The community has tried to come together in recent weeks, with residents extending help to one another and trying to support local establishments. But with unemployment ballooning and the threat of worse financial pain to come, neighborly good will is worth only so much over the long term.
originally posted by: MrRCflying
I think research is still needed, given enough time it could prevent something like we have seen.
I think it has more to do with lax controls. I am sure we could find deficiencies in these labs, all over the world. Someone is always willing to break safety rules, in an attempt to make things easier/quicker for them.
originally posted by: Ektar
a reply to: Byrd
Hey Byrd wonder what happened with the Hydroxychloroquine being
used as an ionophore for the Zinc. The Zinc was the key factor in destroying
the virus? Sorry if I missed an update on that. Thanks
Cheers
Ektar
originally posted by: MrRCflying
Holy surge in New Jersey!
Yesterday: 2,734 infections and 93 deaths
Today: 4,240 infections and 362 deaths
Is that true numbers, or did they only get a partial count in yesterday?
NJ
originally posted by: Arbitrageur
I noticed some changes in the local California supermarket, one of them based on the higher risk to people aged 65 and over.
originally posted by: Byrd
Preprint article with metadata analysis (in plain English, they're going to present the paper for publication and they're analyzing data that's been reported by health departments)
Risk of death in COVID-19 for people under age 65
They have changed the store hours so that people aged 65 and over are the only people allowed to shop from 7AM to 8AM, "to provide seniors, 65 and over, a safe and less crowded shopping environment".
Then at 8AM the store opens to people of all ages.

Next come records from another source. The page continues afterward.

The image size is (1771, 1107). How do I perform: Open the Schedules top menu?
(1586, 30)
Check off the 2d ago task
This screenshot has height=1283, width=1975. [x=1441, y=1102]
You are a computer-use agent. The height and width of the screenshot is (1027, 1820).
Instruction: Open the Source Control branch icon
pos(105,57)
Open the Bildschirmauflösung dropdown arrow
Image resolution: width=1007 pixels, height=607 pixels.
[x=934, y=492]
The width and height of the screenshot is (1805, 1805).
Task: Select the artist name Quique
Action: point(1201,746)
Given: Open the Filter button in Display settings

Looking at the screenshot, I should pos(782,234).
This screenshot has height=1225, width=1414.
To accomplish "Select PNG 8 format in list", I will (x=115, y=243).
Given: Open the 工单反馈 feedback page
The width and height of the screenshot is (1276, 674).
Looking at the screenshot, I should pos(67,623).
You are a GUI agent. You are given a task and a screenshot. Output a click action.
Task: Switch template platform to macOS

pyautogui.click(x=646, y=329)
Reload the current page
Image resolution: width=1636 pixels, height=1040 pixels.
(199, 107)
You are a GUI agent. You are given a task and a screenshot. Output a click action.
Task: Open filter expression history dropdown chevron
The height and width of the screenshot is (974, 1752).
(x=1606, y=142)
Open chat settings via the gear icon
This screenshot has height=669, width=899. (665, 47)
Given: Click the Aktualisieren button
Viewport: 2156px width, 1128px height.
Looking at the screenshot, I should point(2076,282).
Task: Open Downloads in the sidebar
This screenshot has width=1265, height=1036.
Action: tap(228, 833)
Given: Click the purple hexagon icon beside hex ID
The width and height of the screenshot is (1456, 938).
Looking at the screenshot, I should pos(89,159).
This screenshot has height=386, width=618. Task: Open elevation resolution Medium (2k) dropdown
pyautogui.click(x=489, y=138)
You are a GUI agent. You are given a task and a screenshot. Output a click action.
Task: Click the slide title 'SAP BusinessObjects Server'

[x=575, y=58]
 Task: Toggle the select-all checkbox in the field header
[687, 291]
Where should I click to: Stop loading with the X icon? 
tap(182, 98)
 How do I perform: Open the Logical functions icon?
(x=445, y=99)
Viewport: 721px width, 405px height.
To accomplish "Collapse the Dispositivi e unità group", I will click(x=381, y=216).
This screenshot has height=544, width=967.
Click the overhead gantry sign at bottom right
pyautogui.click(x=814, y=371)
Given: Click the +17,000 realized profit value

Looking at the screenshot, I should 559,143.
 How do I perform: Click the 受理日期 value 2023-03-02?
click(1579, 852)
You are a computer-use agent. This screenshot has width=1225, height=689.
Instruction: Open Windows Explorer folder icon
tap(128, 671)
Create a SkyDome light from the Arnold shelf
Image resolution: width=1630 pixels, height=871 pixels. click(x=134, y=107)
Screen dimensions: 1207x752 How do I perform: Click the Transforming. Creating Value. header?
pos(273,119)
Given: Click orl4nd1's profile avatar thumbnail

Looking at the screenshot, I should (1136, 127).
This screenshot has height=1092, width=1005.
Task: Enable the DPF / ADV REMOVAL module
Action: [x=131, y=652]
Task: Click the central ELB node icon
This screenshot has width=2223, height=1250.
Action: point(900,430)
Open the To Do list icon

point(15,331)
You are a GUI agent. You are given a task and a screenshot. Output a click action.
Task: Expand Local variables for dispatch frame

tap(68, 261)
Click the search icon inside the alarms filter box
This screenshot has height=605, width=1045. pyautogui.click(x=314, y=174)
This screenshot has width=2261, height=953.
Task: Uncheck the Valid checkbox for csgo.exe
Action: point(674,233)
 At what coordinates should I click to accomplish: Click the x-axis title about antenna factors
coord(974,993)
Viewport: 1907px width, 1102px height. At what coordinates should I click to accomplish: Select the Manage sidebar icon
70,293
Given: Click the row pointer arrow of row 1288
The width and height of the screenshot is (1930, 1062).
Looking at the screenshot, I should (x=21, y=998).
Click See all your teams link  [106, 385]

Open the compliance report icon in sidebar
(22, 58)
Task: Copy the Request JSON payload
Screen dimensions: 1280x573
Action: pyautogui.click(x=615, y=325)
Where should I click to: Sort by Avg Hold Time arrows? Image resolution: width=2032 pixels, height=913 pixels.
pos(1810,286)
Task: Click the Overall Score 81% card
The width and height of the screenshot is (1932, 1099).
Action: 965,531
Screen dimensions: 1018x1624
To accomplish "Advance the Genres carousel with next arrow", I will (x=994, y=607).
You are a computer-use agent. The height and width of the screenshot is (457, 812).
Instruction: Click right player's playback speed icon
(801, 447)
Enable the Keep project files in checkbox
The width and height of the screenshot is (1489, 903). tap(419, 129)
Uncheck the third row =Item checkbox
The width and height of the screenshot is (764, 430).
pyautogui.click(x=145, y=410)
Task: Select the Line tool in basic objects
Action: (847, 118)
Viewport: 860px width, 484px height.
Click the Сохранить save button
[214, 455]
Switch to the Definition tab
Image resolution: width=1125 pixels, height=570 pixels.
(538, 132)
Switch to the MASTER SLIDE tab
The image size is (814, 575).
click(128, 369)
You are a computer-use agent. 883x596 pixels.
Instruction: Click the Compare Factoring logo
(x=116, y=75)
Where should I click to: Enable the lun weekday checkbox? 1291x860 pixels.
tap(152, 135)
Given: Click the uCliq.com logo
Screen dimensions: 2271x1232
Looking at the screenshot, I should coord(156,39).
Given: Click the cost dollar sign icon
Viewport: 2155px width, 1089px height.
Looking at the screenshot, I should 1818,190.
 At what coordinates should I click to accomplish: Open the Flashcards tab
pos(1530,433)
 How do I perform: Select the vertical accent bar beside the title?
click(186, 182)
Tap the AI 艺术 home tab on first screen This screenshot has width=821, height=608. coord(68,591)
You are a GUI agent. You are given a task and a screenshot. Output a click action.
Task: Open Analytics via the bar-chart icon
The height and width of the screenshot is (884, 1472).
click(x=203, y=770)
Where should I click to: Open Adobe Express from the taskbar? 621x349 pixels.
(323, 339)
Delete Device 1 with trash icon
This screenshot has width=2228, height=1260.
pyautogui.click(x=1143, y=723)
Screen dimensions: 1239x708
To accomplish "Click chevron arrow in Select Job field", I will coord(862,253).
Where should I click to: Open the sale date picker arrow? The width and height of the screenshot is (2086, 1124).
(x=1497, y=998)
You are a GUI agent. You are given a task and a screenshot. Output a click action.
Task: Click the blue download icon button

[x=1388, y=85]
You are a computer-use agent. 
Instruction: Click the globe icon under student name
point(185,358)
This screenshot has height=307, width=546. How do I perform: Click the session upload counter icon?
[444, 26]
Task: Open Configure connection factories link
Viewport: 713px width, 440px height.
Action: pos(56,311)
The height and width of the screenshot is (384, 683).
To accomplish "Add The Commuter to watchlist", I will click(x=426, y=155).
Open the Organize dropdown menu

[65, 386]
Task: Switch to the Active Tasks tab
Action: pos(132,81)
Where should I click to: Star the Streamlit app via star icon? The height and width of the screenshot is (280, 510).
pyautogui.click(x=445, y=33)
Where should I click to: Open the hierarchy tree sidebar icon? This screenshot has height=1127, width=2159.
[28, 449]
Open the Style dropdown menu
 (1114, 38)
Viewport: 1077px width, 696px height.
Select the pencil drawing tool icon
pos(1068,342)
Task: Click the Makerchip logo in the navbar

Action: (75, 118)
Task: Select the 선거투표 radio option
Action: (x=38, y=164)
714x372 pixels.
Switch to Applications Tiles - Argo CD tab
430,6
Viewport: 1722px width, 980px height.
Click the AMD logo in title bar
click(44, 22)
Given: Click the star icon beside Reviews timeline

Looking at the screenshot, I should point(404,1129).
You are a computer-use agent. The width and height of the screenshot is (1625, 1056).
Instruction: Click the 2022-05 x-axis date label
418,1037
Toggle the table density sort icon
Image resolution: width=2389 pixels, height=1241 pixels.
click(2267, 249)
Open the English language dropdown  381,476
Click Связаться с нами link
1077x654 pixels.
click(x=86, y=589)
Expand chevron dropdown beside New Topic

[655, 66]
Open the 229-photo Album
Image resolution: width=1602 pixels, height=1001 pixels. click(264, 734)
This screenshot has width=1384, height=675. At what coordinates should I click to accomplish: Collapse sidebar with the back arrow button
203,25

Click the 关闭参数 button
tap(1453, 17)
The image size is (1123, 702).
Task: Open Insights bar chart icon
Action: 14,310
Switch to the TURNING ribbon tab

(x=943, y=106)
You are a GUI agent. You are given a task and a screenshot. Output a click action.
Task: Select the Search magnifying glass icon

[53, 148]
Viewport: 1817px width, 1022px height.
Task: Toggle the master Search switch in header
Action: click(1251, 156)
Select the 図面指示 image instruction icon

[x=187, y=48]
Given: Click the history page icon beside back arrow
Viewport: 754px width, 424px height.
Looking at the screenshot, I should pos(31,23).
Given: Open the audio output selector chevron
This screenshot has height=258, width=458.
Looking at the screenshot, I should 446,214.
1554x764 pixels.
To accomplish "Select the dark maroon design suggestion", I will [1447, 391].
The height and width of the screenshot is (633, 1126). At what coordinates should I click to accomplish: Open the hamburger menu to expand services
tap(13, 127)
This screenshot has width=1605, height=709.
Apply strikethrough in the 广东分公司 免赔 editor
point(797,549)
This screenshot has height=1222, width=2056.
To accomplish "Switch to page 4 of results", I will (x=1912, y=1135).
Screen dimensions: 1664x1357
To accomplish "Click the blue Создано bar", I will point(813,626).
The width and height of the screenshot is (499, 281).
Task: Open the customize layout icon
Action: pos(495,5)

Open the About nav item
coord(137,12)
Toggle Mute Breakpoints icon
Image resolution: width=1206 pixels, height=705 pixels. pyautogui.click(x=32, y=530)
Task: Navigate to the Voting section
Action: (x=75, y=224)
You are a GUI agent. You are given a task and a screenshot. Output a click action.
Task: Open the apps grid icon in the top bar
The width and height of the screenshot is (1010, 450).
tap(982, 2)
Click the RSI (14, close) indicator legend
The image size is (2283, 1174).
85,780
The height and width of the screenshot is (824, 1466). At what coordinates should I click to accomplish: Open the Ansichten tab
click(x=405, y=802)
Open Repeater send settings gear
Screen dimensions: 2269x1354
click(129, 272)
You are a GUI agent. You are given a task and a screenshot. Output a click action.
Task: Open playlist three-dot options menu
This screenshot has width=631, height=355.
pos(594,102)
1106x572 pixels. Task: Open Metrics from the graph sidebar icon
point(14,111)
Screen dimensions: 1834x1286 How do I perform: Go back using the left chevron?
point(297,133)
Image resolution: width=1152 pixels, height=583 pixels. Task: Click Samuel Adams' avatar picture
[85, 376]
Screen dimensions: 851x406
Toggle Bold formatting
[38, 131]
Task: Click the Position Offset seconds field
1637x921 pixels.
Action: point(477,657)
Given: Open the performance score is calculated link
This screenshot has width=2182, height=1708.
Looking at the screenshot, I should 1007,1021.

-Where lines form, outside the store and in checkout lines, they put tape "X" marks on the floor or ground to indicate 6 foot spacing. ...
-They put up large plexiglass barriers at the checkout lines to block airborne particle exchange between customers and cashiers. To pay for the order you have to sort of reach around the barrier when handing the cashier the money.
originally posted by: Byrd
originally posted by: MrRCflying
Holy surge in New Jersey!
Yesterday: 2,734 infections and 93 deaths
Today: 4,240 infections and 362 deaths
Is that true numbers, or did they only get a partial count in yesterday?
NJ
If they're only counting confirmed cases, it means they got a bunch of results from a lab... and possibly that the numbers are also increasing.
originally posted by: butcherguy
I was telling a coworker this morning about a former coworker that has COVID 19 being treated with hydroychloroquine. He is responding favorably.
She said, "Oh, that is good. I agree with it being administered under a doctor's care."
I asked her how you can use it any other way, since it is a prescription drug.
She said, "Oh, I heard on the news that people were being killed and blinded by it because they medicated themselves."
I told her that the one guy that died had used an aquarium chemical. Then I told her that the news stories about people 'hoarding' the medication were likewise false. It is hard to hoard a prescription drug.
She said that she never thought of that.
It is so easy for the news media to lead people astray.
In countries such as Nigeria, chloroquine tablets are easily available at pharmacies and other shops, without any need for a prescription, even though chloroquine was banned in 2005 after malaria became resistant to the drug.
Mr. Trump is more popular in Nigeria than anywhere else in Africa, and his praise of chloroquine led to a surge of purchases of the drug in Lagos and other Nigerian cities. Some shops and pharmacies were quickly sold out.
When some Nigerians began to self-administer the drug at dangerous doses, at least two people needed hospital treatment for poisoning, authorities said on the weekend.
“Please DO NOT engage in self-medication,” the Nigerian Centre for Disease Control said in a tweet. “This will cause harm and can lead to death.”